À ce statut d’exception, qui nuit à la collaboration avec leurs collègues et les gestionnaires, s’ajoute la fameuse rémunération à l’acte qui induit une pression productiviste, désincite à la délégation d’actes ou à la recommandation de patients et entraîne une lourdeur bureaucratique imposante dont bien des médecins souhaiteraient être libérés ; sans compter la RAMQ qui admet ne même plus être capable de garantir la validité des actes médicaux qu’elle rembourse.

Puis vient la question de la rémunération des médecins qui frise désormais l’absurde. Mentionnons seulement que les médecins nous coûteraient jusqu’à 4 milliards de moins s’ils étaient rémunérés selon un ratio similaire à celui des autres pays de l’OCDE, soit tout de même trois ou quatre fois le salaire moyen.

Deuxième problème : le financement privé

Fait méconnu, près de 30 % des dépenses de santé au Québec sont privées. C’est nettement plus que des pays comparables comme l’Allemagne, le Royaume-Uni, la France ou les pays scandinaves où cette proportion oscille entre 15 % et 20 %. Or, en santé, le privé coûte cher et ne parvient pas à répondre adéquatement aux besoins de la population.

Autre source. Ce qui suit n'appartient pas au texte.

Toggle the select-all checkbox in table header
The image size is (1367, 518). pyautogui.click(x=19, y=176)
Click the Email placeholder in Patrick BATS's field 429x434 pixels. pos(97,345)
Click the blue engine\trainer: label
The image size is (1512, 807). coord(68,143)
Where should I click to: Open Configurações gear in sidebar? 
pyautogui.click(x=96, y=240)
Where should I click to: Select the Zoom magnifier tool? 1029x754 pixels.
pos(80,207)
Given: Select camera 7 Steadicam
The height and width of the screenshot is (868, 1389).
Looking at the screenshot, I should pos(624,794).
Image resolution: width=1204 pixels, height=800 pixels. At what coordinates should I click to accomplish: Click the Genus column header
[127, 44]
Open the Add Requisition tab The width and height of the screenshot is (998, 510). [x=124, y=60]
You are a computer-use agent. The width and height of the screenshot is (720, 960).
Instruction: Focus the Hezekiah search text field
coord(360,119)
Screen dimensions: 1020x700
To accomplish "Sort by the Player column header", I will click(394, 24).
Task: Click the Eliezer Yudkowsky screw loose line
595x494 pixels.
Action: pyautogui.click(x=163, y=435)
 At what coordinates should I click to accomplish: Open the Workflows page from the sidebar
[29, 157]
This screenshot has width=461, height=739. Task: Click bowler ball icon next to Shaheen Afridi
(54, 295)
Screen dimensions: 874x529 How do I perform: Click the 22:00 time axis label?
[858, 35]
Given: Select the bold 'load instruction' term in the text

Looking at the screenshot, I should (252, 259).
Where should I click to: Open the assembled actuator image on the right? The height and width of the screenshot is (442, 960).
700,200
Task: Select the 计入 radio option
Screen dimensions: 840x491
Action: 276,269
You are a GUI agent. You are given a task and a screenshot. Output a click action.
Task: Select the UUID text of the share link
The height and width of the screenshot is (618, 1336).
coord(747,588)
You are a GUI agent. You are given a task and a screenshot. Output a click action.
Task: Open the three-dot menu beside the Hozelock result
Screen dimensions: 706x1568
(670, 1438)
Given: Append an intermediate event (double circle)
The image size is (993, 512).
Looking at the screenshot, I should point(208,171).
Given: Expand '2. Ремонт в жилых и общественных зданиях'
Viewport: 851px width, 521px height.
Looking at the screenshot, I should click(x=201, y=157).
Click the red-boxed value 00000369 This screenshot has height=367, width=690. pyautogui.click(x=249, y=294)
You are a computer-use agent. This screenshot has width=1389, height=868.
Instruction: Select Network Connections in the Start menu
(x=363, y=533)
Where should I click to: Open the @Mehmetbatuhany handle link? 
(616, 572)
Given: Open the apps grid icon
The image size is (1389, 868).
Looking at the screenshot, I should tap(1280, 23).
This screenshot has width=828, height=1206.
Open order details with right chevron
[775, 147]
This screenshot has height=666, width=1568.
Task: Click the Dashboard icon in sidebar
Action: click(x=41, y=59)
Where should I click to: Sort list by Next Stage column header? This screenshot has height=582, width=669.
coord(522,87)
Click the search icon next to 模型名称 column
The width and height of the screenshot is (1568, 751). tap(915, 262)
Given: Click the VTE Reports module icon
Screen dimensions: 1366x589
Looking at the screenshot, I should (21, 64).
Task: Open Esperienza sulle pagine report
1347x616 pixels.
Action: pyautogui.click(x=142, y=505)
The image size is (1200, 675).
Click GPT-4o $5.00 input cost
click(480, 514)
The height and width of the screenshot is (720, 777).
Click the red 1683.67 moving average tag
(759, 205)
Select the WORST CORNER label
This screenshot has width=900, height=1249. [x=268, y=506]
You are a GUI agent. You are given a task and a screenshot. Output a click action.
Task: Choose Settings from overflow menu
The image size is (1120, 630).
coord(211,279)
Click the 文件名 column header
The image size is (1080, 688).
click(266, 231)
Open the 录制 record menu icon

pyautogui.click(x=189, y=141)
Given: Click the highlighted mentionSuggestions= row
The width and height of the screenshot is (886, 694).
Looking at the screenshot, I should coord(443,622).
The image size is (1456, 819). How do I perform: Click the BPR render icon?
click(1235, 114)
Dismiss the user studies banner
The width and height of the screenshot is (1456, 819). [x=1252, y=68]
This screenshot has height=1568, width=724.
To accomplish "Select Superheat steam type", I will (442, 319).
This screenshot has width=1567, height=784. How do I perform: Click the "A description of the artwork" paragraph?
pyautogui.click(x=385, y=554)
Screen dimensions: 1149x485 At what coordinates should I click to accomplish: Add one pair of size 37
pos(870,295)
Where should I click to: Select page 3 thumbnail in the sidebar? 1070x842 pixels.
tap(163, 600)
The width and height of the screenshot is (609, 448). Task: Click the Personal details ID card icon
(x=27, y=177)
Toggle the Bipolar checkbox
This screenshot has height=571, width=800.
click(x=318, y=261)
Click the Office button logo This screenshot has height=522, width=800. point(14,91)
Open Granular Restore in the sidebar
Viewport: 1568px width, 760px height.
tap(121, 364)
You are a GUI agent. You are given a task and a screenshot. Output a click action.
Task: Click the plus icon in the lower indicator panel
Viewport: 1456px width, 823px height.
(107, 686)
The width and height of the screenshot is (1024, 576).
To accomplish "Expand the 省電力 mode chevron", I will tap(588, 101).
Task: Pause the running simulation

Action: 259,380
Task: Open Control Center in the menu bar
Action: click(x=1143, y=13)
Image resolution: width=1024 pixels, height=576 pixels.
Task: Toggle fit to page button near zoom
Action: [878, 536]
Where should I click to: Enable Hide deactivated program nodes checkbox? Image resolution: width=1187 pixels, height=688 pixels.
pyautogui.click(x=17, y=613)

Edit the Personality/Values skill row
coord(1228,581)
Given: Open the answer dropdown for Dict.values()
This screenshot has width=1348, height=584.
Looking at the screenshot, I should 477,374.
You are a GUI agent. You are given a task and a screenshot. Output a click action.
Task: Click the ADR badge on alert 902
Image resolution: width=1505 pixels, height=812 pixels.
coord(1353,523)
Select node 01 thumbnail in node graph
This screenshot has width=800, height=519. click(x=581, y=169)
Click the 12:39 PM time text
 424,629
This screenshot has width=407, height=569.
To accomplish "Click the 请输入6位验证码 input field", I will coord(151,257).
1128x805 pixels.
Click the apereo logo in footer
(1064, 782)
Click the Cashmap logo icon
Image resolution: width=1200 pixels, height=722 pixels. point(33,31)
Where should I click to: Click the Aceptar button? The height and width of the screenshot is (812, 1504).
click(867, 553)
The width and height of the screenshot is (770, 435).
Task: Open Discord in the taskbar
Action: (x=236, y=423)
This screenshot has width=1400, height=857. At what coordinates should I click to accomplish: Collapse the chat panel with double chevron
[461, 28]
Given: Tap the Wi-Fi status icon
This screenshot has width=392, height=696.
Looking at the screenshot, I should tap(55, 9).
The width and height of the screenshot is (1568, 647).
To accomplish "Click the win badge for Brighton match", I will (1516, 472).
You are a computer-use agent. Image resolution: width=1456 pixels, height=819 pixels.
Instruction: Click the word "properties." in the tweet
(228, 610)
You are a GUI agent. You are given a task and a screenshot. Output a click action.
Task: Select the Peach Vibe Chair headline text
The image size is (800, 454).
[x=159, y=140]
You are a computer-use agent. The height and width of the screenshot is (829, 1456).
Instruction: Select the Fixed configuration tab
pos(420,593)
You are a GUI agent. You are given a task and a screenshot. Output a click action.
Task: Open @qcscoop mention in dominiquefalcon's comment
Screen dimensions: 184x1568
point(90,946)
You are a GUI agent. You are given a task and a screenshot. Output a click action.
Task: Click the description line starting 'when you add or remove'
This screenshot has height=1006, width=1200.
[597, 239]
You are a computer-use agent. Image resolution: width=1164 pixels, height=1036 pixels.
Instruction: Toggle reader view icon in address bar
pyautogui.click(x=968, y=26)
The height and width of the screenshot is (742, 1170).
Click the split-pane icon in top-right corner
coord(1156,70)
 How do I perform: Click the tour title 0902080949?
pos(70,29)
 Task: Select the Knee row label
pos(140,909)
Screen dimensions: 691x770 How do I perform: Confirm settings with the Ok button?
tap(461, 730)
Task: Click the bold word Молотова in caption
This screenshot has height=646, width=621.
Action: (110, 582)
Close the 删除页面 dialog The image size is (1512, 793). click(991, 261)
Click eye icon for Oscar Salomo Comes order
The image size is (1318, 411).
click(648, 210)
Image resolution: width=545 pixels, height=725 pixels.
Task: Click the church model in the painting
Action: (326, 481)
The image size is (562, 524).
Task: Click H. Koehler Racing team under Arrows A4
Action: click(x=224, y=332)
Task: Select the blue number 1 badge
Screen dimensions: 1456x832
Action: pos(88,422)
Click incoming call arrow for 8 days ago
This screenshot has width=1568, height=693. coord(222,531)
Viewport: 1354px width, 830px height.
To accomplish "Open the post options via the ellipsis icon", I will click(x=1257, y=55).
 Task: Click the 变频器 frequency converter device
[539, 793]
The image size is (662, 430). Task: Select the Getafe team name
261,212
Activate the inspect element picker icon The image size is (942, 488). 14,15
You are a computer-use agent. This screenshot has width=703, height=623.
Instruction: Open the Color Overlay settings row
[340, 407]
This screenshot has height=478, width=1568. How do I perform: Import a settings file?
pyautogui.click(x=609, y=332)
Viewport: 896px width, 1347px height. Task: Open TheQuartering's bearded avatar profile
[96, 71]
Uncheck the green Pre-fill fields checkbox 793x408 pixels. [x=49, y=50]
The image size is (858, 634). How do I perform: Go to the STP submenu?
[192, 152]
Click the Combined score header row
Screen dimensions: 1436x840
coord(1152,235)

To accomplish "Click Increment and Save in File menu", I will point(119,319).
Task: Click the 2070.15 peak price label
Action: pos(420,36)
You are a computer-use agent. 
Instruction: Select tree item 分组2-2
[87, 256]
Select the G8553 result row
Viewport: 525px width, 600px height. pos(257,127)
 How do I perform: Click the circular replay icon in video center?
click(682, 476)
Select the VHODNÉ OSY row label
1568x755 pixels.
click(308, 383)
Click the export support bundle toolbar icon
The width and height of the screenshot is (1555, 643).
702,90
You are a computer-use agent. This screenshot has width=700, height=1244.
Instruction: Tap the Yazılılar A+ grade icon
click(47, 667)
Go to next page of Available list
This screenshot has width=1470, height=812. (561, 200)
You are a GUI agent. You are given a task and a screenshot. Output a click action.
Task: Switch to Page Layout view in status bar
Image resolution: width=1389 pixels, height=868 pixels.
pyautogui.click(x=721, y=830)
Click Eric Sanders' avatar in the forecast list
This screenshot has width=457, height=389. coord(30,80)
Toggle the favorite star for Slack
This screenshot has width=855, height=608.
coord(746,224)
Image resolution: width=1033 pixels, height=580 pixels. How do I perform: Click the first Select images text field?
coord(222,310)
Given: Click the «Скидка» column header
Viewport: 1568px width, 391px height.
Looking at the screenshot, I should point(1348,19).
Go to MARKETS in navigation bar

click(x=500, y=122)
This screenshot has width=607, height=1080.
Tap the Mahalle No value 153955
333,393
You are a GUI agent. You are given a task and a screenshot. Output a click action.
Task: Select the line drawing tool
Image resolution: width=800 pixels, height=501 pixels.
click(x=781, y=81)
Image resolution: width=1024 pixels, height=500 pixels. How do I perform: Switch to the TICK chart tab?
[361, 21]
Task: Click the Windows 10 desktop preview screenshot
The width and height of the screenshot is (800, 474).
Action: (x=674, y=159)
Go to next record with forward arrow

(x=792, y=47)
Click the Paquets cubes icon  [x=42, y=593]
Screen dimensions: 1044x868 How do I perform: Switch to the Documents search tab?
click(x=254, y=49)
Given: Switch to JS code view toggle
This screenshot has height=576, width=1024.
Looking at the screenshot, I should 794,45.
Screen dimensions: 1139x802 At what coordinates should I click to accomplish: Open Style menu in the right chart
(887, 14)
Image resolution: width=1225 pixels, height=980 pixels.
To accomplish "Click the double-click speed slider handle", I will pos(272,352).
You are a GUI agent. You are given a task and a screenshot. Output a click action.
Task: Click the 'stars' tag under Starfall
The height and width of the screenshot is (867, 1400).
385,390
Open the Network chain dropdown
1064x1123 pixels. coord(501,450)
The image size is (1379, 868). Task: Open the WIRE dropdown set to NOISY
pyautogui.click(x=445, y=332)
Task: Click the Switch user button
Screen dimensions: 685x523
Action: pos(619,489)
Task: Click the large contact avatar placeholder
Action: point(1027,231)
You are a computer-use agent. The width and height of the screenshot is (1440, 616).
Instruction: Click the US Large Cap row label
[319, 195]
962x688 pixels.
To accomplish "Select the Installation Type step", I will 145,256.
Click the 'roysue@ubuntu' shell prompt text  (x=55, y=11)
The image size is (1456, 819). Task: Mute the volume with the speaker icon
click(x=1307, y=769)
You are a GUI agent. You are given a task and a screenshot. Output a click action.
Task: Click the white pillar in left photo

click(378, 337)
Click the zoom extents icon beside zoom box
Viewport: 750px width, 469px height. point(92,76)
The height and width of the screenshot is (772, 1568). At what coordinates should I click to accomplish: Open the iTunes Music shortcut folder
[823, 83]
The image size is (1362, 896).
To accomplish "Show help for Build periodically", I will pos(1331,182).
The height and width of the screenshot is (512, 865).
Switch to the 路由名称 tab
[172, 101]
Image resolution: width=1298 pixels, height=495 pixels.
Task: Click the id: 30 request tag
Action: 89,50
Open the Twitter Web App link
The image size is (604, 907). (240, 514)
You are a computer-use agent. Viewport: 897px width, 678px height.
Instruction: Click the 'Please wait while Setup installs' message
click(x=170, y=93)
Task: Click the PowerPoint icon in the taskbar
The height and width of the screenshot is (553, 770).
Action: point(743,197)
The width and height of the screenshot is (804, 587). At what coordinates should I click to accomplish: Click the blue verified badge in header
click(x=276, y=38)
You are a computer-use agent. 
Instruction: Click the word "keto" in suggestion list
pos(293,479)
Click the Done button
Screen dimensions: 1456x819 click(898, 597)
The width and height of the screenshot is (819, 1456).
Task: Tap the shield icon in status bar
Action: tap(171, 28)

Au Québec, le régime hybride public-privé d’assurance-médicament illustre à petite échelle cette dysfonction.

En choisissant ce type de régime en 1997, nous nous sommes dotés d’un mécanisme qui garantit la rentabilité des régimes privés qui accaparent la population active et laisse l’assureur public se débrouiller avec les « restants ». Le résultat est inefficace en termes de coût, d’accessibilité et d’équité, et la logique, intenable.

Comme aucun des acteurs de ce régime hybride ne peut ou n’essaie de négocier les prix des médicaments à la baisse, leur coût par habitant est 20 % plus élevé que dans l’ensemble du Canada et 80 % plus cher que la moyenne de l’OCDE. Un régime entièrement public nous permettrait d’économiser près de 4 milliards de dollars.

Troisième problème : la « gouvernance entrepreneuriale »

Ce changement de paradigme administratif consiste à reproduire dans le secteur public les méthodes de gestion de l’entreprise privée. L’État québécois s’est lancé dans cette direction au tournant des années 2000.

Or, si les effets délétères de l’austérité, de la pénurie de personnel et du minutage des moindres gestes des travailleuses du réseau sont bien connues, on ne tient pas compte de l’impact redoutable du sentiment de dépossession vécue par les populations vis-à-vis d’institutions publiques censées leur appartenir lorsqu’elles rompent avec une approche démocratique des services.

Au Québec, les gouvernements ont aboli les instances participatives et toutes les voix potentiellement discordantes au sein du réseau de la santé : du Commissaire à la santé et au bien-être jusqu’à l’AQESSS (qui n’avait pourtant rien d’une contestataire) en passant par des centaines de C.A. indépendants. D’un système pensé pour porter les préoccupations des communautés locales et l’expertise du personnel soignant sur le terrain « vers le haut », on s’est retrouvé avec un système ultra-centralisé qui impose ses vues en fonction de considérations essentiellement budgétaires.

Un système de santé ne peut répondre adéquatement aux besoins d’une population qu’il n’écoute pas, c’est-à-dire, qu’il n’implique pas dans ses prises de décisions.

Pour les technocrates néolibéraux, les patients ne sont que des clients et les problèmes de santé sont individualisés, contrairement à ce que l’on sait depuis des décennies à propos des déterminants sociaux de la santé (le travail, les inégalités, etc.). Croyez-vous, par exemple, que le système de santé ou la médication vont régler la pandémie de maladie mentale que connaissent nos sociétés ?

Il est illusoire de penser redresser notre système sociosanitaire sans mettre un frein au régime de privilèges dont jouissent les médecins, sans réduire le financement privé et sans renverser la tendance actuelle qui voudrait qu’un réseau de santé qui prend soin d’êtres humains puisse être géré comme des firmes cotées en Bourse.